Macedonio Fernández el viejo testamento de todas las literaturas

Dijo que había nacido dos veces, pero finalmente que fue en “un año muy 1874”. Nació porteño y concedió que “nacer era un fiasco: llegamos y ya hay otros”.

Se mudó varias veces de dormitorio, más aún después de la muerte de su amada, Elena Bellamuerte,  a quien le obsequió un poema memorable. En 1889 comenzó a escribir y no se detuvo. Dijo que había nacido “para defenderse por el saber y de ello me hice consciente hacia los 18 años cuando comenzó mi dolor de juventud”. Borges confiesa que lo imitó “hasta la transcripción, hasta el apasionado y devoto plagio”.  Transitó todas las literaturas, su teoría, su práctica, sobremanera la metafísica, más si era la del anarquista Spencer, y las fue agobiando en el caos de una papelería que amenazaba con sepultarlo sino fuera por sus obsesivas mudanzas, aunque concedió, culpándose que para ser escritor le faltaba “caricia en el decir”.

Transitar su obra  (la reflexión, el inventario narrativo, el asunto político, jurídico, psicológico, la abundante correspondencia epistolar, la rúbrica en los periódicos y revistas, las conferencias) exige recorrer muchas lecturas interrumpidas por su vida civil donde es dable leer un anecdotario vario, desde lo vano hasta lo insólito, lo pintoresco y lo profundo, como el de la sartén que tuvo por compañía y la solitaria bombilla eléctrica que iluminaba la habitación de su cotorro; el consumo del mate amargo y el cigarrillo o cuando un potro le mordió el hombro, hasta sus obsesivas lecturas de los anarquistas.

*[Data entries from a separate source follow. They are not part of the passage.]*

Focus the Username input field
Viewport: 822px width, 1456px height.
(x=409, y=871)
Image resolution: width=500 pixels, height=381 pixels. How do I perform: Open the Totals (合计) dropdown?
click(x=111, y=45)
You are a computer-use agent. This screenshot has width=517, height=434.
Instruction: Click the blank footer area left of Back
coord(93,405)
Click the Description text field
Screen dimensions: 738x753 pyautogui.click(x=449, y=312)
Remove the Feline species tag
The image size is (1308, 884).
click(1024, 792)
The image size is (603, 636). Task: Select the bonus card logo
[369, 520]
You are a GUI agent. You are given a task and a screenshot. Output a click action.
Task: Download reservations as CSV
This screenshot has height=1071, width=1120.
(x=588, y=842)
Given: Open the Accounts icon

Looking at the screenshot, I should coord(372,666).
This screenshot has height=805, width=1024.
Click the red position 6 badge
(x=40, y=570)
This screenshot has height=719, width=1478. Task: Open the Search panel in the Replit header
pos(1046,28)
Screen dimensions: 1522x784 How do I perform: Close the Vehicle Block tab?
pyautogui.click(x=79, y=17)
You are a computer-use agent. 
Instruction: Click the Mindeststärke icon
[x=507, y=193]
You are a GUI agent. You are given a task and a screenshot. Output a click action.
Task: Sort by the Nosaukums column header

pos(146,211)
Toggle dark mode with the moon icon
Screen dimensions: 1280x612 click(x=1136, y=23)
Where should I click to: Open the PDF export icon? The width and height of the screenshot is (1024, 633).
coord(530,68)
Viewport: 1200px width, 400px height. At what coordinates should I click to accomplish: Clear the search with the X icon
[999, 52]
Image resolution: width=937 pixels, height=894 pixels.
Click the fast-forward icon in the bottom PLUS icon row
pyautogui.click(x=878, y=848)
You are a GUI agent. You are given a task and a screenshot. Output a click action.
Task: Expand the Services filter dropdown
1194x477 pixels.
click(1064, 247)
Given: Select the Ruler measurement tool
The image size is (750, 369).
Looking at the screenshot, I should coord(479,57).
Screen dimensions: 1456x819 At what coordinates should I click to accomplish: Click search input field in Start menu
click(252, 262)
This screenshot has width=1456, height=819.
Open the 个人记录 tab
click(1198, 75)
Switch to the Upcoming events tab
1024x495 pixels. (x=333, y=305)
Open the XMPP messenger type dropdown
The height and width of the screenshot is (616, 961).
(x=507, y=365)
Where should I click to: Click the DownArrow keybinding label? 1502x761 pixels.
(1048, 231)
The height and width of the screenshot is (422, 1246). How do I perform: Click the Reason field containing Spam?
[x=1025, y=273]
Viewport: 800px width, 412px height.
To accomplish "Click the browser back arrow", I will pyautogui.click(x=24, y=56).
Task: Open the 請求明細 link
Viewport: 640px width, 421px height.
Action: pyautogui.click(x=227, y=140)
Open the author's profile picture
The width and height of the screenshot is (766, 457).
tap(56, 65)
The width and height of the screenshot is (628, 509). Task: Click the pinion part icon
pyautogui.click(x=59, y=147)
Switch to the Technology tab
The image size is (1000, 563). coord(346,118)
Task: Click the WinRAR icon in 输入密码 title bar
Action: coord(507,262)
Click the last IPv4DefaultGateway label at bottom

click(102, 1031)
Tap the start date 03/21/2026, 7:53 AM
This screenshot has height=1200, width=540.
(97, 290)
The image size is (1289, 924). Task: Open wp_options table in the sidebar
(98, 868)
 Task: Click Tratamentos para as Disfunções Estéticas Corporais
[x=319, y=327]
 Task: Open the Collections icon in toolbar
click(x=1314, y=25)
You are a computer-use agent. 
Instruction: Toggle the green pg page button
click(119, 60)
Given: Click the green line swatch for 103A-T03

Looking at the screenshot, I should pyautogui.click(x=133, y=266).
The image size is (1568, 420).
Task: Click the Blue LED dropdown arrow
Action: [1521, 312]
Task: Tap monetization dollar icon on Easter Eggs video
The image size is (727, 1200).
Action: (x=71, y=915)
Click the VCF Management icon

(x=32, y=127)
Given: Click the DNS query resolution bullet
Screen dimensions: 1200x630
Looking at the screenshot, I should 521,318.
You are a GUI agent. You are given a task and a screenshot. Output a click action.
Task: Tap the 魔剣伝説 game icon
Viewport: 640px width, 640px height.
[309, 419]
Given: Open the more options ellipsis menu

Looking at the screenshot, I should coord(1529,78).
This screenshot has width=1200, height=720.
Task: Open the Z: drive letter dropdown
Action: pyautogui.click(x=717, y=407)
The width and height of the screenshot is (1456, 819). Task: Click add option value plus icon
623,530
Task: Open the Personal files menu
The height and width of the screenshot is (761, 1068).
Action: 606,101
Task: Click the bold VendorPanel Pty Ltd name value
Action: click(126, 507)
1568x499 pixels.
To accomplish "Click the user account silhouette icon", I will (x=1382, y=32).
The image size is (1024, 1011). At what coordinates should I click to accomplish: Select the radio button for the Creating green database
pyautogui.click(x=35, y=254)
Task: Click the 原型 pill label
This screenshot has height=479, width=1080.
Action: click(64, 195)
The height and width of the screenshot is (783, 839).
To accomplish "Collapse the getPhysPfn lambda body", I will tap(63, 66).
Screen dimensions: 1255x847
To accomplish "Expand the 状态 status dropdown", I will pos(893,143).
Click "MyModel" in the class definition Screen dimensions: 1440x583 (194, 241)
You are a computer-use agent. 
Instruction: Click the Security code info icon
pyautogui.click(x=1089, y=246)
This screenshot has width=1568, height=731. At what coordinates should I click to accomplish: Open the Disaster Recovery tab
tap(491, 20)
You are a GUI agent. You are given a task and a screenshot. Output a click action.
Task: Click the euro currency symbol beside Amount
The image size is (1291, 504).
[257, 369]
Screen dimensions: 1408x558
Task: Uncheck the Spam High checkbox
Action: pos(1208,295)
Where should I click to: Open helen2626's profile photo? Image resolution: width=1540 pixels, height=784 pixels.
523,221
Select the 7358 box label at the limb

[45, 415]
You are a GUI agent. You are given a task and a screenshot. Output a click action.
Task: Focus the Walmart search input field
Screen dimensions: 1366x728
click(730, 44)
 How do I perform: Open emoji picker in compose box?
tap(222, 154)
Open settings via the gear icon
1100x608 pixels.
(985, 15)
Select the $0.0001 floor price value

A los siete años había aprendido a llorar, “en seguida”, debajo de un balcón. Hubo de esperar hasta 1929 para publicar sus primeros libros y la fama no dejó de sorprenderlo cuando vio que Borges elogiaba con fruición sus Papeles de recienvenido, su Museo de la novela de la eternaLa continuación de la  nada.

Lector voraz, consumió hartas lecturas, amó a Kafka (por supuesto), a Homero, Virgilio, Dante, Milton.

Su epistolario es babélico.  Sólo su correspondencia con Gómez de la Serna colmarían las  páginas de un profuso volumen. El célebre autor de las Greguerías prologó la escritura de La continuación de la nada.

Odió a los médicos y fervoroso anarquista alabó la guerra porque con ella se acabaría la civilización y de su horror renacerían los bosques, la hermosura del mar y bella naturaleza.

Era 1952 cuando muere, un 10 de febrero. Había nacido, lo advirtió, junto con el Universo y la Realidad. Moría ahora como si le hubiera  trazado un uroboros a su destino.

Al despedirlo, Borges, se asomó a su fosa: toda su vida, Macedonio, por amor de la vida, fue temeroso de la muerte, salvo (me dicen) en las últimas horas, en que halló coraje y la esperó con tranquila curiosidad”.